The questions listed here are an exercise to determine the level of understanding the stakeholders have as it relates to the important data points of the horse racing industry in terms of its regulation and promotion.
(1) What is the most important aspect of the racing industry?
(2) Is the owning of racehorses a business or a sport/hobby?
(3) Who owns the local racing product, and who owns simulcast?
(4) What is the size of the existing horse population for racing?
(5) How many types of wagers does the promoting company offer?
(6) Is handicapping of races a Jamaica Racing Commission regulatory function?
(7) What was the 1992 premise of changing from a handicap to a claiming system?
(8) What has resulted in smaller field sizes since 1993 under the claiming system?
(9) What was the annual growth rate of the number of races before the claiming system?
(10) When and why did the promotion of local horse racing become profitable?
Ten points will be awarded for each correct response. To support your position or otherwise, note that there is statistical data from the Jamaica Racing Commission and the Betting Gaming & Lotteries Commission reports, as well as financial reports from the previous promoting company, CaymanasTrack Limited, and now SVREL. Please submit your answers to wesmartinhorseracing@gmail.com. Informed by data-based analysis, the answers to the questions will be published in this column on November 28, 2025.
I had conversations with two trainers over the weekend, and one, in particular, who has already made plans to practice his craft elsewhere. The problem for him is that unless it includes moving to one of the countries operating a handicap system, delivering a viable racing product, likely success is therefore questionable. Whilst the other was upbeat, misguidedly, I may add, without reference to the breeding industry in his optimism about the future.
The stakeholders of the Thoroughbred Owners & Breeders Association (TOBA) and the United Racehorse Trainers Association of Jamaica (URTAJ) both have an affinity to the counterproductive claiming system with cultlike tenacity. This, despite the irrefutable data assessing the failed past, present, and uncertain future of this racing product and consequently the industry.
With available statistics outlining the nearly 33-year underperformance of the local racing product and the United States Jockey Club undertaking the classification of the horse population to move to handicapping, it defies understanding that the TOBA and URTAJ are focused on the simulcast revenue stream of SVREL when the local product will be viable, if delivered in theeasily understood handicap system, even after its three-year banishment.

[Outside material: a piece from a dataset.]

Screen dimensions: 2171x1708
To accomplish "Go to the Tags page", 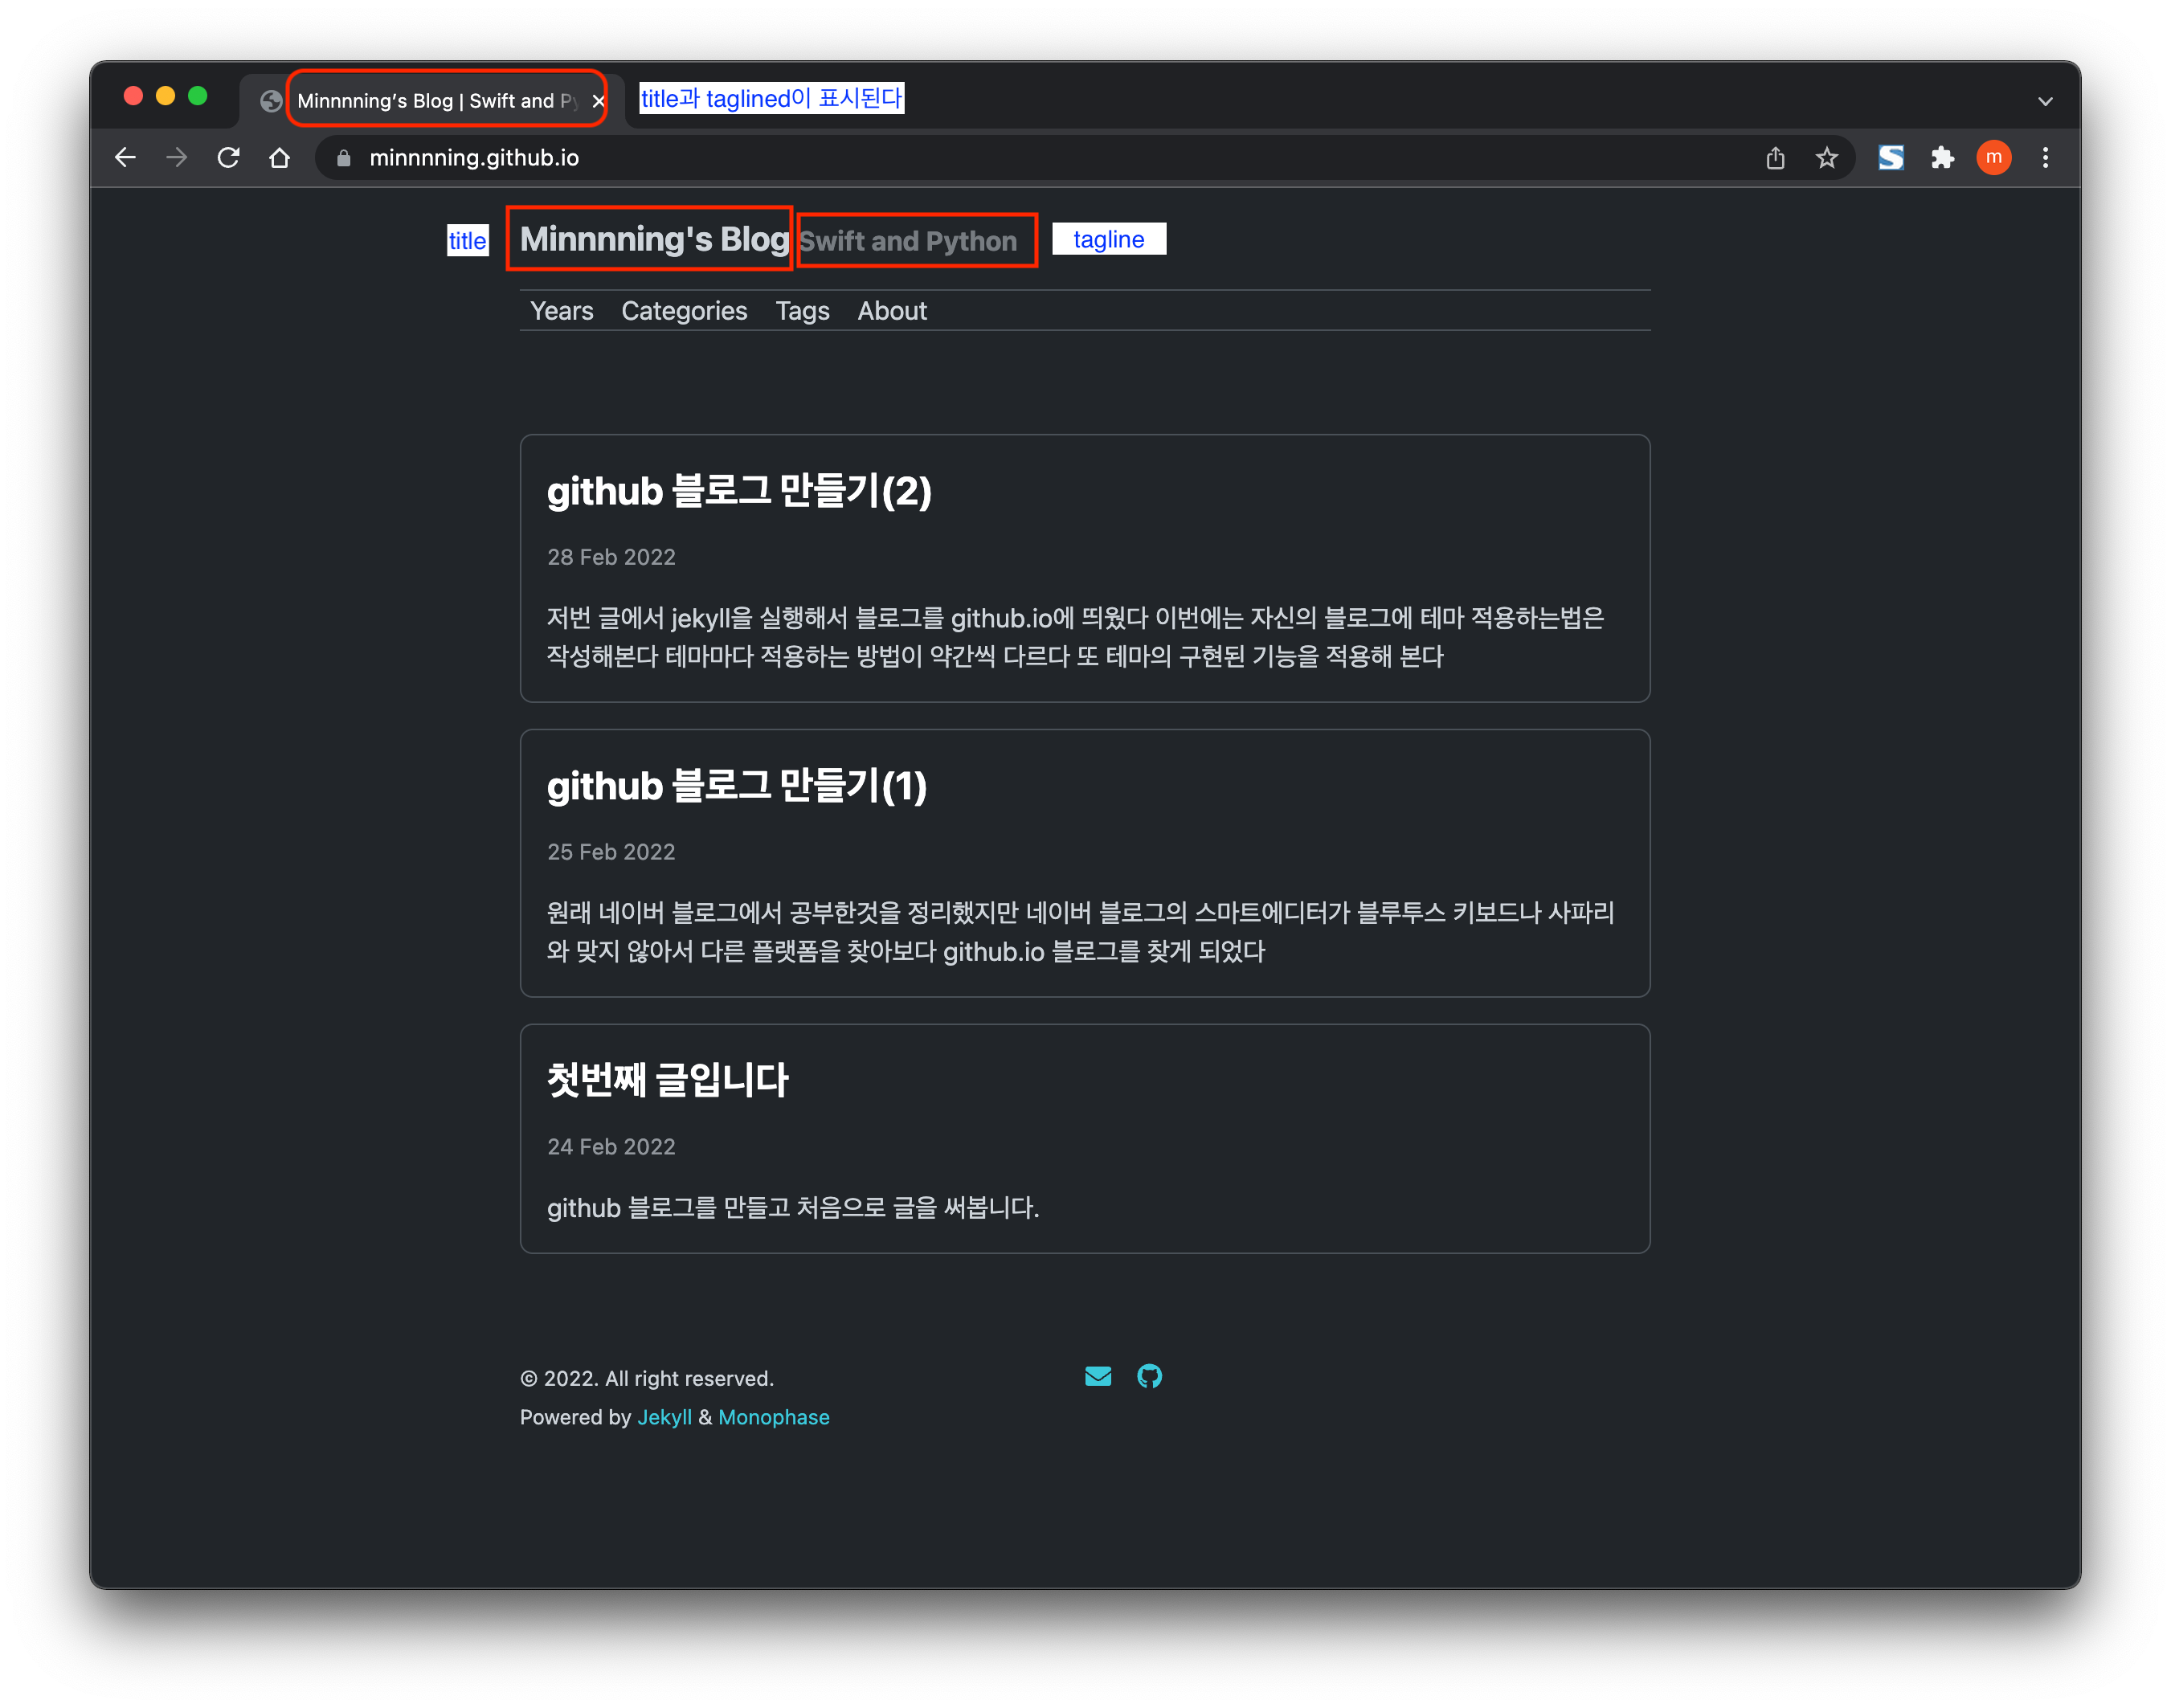I will (802, 311).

Actually, the real purpose of this exercise is to provoke serious fact-based thinking and productive discussion on the future of the industry.I would expect the surviving supporters of the 1993 claiming system, being much older and hopefully wiser, to have an informed perspective as to why the racing industry has reached this level of deterioration. However, with the classification of the horse population, available since 2012 and published here since 2015, there is some hope that a plan for the revival of the industry could emerge.